L'assertion bien connue "les âmes sont immortelles mais un jour seuls règneront le feu et l'eau"...
A compléter sans doute ? Mais malgré la proximité des civilisations - germanique et celtique - on ne peut pas non plus faire un copier-coller...

MessagePosté: Jeu 19 Juin, 2008 9:36
de Sedullos
Salut à tous,

A DT et Elanis, justement dans un message précédent, j'évoquais la mort des dieux en Irlande en tant que conséquence de l'évhémérisation. Dans le même temps , je me suis dit que les choses n'étaient pas aussi simples et j'ai pensé à la fois à la mort de Balder et au Ragnarök, le Crépuscule des dieux ou des puissances, qui est une eschatologie, ce qui traite des fins dernières. La mort accidentelle de Balder de la main de son frère Hödr, à l'instigation de Loki, met en scène le thème de la mort aveugle qui existe aussi en Inde.
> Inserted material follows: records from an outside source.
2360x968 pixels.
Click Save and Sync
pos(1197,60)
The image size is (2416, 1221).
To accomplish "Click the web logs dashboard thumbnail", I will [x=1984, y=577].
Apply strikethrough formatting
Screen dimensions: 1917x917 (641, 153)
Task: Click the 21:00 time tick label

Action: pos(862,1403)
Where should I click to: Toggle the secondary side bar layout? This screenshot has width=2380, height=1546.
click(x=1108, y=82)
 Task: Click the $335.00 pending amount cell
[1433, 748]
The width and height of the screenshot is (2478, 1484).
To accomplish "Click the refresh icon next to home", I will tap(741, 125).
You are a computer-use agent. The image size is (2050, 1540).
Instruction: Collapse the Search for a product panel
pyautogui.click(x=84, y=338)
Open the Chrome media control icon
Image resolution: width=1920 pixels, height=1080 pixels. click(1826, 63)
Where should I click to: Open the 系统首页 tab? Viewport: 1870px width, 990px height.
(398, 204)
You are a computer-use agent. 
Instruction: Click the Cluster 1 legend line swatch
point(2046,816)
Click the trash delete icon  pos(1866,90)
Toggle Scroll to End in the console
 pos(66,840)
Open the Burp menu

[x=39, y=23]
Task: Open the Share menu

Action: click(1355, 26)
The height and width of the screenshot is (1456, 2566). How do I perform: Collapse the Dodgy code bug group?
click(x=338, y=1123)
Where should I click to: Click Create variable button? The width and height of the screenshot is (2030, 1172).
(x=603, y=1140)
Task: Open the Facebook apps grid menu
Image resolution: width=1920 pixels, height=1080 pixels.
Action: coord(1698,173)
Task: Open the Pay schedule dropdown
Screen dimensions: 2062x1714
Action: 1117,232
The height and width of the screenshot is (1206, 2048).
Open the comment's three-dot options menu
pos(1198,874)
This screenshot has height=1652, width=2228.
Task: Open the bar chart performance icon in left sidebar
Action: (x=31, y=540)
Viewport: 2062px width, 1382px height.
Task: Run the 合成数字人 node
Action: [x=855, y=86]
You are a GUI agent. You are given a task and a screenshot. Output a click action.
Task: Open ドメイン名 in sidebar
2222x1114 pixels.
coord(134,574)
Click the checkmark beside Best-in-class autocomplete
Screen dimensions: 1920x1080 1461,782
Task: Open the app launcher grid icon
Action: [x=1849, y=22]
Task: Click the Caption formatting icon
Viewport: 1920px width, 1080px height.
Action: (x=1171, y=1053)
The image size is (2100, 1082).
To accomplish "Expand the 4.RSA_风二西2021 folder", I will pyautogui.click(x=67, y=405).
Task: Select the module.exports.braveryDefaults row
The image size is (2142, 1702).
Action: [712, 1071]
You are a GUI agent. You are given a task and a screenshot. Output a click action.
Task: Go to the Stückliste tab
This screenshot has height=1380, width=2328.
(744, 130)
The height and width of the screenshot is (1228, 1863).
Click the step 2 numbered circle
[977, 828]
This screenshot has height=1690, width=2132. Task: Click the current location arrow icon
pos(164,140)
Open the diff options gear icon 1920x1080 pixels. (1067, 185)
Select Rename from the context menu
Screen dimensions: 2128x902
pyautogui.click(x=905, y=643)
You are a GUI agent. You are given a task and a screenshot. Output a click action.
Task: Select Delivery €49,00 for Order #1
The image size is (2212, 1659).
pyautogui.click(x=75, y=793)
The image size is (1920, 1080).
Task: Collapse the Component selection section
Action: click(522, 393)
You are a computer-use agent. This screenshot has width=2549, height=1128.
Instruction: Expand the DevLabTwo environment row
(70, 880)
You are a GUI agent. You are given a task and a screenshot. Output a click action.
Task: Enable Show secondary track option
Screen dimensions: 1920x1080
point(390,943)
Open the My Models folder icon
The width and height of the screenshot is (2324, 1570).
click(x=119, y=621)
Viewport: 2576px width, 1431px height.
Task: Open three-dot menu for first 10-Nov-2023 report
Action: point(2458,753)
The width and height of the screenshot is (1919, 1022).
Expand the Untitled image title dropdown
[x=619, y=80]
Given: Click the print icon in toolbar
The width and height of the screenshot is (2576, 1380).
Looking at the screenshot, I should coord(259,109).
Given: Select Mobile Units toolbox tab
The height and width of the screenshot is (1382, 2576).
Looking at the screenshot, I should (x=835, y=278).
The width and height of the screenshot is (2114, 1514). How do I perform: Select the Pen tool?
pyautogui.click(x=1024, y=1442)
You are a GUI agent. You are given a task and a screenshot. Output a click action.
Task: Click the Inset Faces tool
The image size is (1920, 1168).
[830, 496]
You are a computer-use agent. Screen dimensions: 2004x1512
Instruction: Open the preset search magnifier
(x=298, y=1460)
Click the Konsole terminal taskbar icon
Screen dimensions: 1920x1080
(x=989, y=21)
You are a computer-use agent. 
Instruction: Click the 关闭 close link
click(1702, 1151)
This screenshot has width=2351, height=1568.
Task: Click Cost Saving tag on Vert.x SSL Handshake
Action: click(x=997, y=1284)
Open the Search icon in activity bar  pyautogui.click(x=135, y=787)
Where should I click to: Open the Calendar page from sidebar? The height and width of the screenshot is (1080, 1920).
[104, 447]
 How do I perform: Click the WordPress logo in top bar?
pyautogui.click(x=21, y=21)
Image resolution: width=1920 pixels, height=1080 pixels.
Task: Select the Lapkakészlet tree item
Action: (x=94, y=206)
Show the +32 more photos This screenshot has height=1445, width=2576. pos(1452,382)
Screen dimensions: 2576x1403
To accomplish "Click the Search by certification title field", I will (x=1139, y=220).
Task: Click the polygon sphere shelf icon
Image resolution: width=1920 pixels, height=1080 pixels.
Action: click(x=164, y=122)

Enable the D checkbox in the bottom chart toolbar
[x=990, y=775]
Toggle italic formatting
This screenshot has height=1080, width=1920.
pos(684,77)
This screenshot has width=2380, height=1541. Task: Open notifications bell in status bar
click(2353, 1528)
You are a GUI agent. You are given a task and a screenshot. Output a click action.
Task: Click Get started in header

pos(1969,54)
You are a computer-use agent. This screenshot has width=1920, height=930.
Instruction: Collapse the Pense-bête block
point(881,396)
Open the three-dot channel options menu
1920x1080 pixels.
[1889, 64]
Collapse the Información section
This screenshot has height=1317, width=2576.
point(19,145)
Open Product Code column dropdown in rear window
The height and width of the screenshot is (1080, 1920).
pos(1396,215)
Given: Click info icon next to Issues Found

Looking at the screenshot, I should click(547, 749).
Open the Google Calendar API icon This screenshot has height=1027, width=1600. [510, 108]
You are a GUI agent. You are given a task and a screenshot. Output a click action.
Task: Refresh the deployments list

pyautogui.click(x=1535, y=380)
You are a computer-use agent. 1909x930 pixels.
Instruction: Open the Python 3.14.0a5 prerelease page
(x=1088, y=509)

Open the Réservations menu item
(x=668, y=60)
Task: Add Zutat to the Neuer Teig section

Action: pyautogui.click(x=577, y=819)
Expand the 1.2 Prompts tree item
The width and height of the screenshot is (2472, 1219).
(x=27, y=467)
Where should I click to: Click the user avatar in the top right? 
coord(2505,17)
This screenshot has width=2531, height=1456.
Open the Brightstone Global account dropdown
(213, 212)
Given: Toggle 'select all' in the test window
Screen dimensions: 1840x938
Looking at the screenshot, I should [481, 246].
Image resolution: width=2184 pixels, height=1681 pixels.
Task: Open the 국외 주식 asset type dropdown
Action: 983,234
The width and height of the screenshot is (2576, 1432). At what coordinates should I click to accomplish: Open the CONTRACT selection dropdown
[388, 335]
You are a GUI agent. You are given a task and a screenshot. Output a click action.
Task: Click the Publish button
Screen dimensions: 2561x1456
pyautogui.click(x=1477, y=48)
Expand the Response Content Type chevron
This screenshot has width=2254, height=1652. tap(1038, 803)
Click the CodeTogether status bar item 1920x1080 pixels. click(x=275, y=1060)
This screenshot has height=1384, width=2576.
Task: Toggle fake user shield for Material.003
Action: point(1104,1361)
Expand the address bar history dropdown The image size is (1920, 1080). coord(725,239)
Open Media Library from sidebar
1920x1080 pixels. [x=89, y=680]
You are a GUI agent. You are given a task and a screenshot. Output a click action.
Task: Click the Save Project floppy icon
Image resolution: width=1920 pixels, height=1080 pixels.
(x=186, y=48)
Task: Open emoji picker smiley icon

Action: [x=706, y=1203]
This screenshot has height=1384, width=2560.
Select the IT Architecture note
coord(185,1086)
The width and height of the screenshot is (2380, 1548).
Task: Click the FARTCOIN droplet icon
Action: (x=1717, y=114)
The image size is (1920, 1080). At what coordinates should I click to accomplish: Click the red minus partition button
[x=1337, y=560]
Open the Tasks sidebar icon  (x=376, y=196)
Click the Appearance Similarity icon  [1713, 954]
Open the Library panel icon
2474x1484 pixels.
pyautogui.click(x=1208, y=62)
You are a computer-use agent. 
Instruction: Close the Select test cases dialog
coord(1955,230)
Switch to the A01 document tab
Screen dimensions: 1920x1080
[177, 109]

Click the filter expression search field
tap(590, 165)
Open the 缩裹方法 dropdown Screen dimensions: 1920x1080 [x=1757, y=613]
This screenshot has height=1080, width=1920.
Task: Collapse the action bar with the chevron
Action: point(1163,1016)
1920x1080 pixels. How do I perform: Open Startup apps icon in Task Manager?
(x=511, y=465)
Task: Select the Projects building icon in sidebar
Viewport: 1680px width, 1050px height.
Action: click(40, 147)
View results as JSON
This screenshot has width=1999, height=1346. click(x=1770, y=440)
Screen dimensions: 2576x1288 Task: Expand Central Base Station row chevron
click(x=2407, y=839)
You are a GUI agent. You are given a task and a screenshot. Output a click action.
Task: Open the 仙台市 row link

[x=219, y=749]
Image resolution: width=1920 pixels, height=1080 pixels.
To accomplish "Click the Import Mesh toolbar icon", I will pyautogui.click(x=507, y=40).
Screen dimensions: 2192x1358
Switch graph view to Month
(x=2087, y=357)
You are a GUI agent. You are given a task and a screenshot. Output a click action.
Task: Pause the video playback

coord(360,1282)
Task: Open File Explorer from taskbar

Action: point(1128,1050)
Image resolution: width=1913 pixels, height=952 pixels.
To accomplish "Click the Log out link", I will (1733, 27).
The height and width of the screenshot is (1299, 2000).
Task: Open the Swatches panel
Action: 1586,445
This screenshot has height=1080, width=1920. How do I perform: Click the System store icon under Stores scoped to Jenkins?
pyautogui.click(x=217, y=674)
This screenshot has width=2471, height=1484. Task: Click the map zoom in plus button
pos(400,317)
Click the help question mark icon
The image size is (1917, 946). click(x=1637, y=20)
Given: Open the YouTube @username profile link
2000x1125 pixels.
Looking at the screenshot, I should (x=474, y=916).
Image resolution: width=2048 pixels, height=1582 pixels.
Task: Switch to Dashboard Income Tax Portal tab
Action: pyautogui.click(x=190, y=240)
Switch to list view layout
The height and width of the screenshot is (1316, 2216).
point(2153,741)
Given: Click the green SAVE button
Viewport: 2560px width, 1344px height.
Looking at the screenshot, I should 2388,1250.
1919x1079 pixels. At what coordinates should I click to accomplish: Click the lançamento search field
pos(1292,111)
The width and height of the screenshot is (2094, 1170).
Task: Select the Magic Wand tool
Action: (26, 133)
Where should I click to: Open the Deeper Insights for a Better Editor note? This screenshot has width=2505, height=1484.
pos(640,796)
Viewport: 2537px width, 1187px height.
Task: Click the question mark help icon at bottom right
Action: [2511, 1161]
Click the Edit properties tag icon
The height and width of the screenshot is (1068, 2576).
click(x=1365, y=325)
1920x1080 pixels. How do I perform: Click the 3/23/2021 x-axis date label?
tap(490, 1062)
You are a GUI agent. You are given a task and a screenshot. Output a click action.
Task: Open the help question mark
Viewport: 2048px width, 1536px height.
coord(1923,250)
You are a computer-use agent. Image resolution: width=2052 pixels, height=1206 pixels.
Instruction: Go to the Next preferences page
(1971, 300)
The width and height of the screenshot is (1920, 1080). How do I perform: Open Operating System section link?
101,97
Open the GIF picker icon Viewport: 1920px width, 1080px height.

Sur la proximité et les différences entre les fins du monde celtiques et germaniques, il y a un article très intéressant de Claude Sterckx qu'Anne Dudant a eu la gentillesse de me communiquer...

Les eschatologies des Celtes et des Germains (Ollodagos, XXI: 31 - 74)

Quant au thème de la mort aveugle, il y a longtemps déjà, Françoise Le Roux avait publié un article dans Ogam, traitant de cette question.
Je n'arrive pas à me souvenir qui étaient les personnages épiques irlandais comparables à Balder et Hödr.